Hablo con tigo, oh bondad compartida de quien es silencioso,
sombra de esa sombra que aletea y es vuelo de semeyante
elocuencia, el que escribe, el que escucha, el que lámina a lámina
va enhebrando en el eco una voz que responde, esa voz en mí
mismo, la que nos alumbra y persuade desde más allá de la muerte.

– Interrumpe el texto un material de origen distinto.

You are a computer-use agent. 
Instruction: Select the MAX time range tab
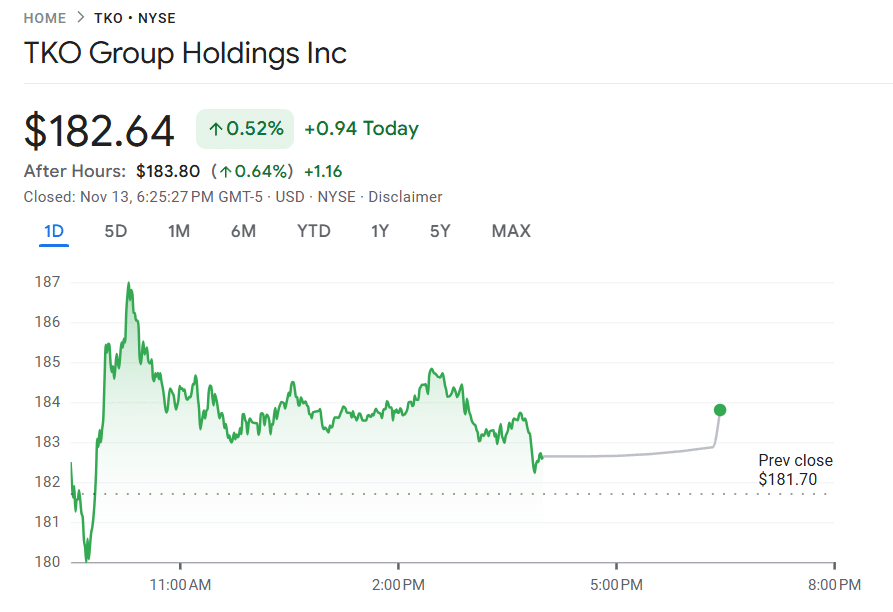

(Introduzione e traduzione a cura di Tomaso Pieragnolo. Juan Carlos Mestre, Elogio de la palabra, 2009, Fundación Casa de Poesía, San José, Costa Rica. L'illustrazione è tratta da un opera di Juan Carlos Mestre).




Juan Carlos Mestre

Juan Carlos Mestre è nato in Spagna a Villafranca del Bierzo, León, nel 1957. Poeta e artista visuale, è autore delle raccolte Siete poemas escritos junto a la lluvia (1982), La visita de Safo (1983), Antífona del Otoño en la Valle del Bierzo (1985, Premio Adonais), Las páginas del fuego (1987), La poesía ha caído en desgracia (1992, Premio Jaime Gil de Biedam) e La tumba de Keats (1999, Premio Jaén de Poesía), quest’ultimo scritto durante la sua permanenza a Roma come borsista dell’Accademia di Spagna. La sua opera poetica dal 1982 al 2007 è stata raccolta nella antologia Las estrellas para quien las trabaja, pubblicata nel 2007. Ha realizzato le antologie poetiche di Rafael Pérez Estrada (La palabra destino, 2001) e di Rosamel del Valle (La visión comunicable, 2001) ed è autore de El universo está en la noche (2006) libro sui miti e le leggende mesoamericane. Le sue opere grafiche e le sue sculture sono state esposte nelle gallerie di Spagna, Stati Uniti, Europa ed America Latina. La sua poetica, arricchita da una ampia conoscenza delle arti pittoriche e plastiche, continua e supera con personalità e finezza le istanze espressioniste e surrealiste, giungendo ad una forma poetica in esperto equilibrio tra ritmo e misura; le reminescenze romantiche aggiungono alla sua creatività un onirismo mai eccessivo, un colore spesso estatico e sognante come se l’autore sempre si muovesse nella raffigurazione della propria poesia.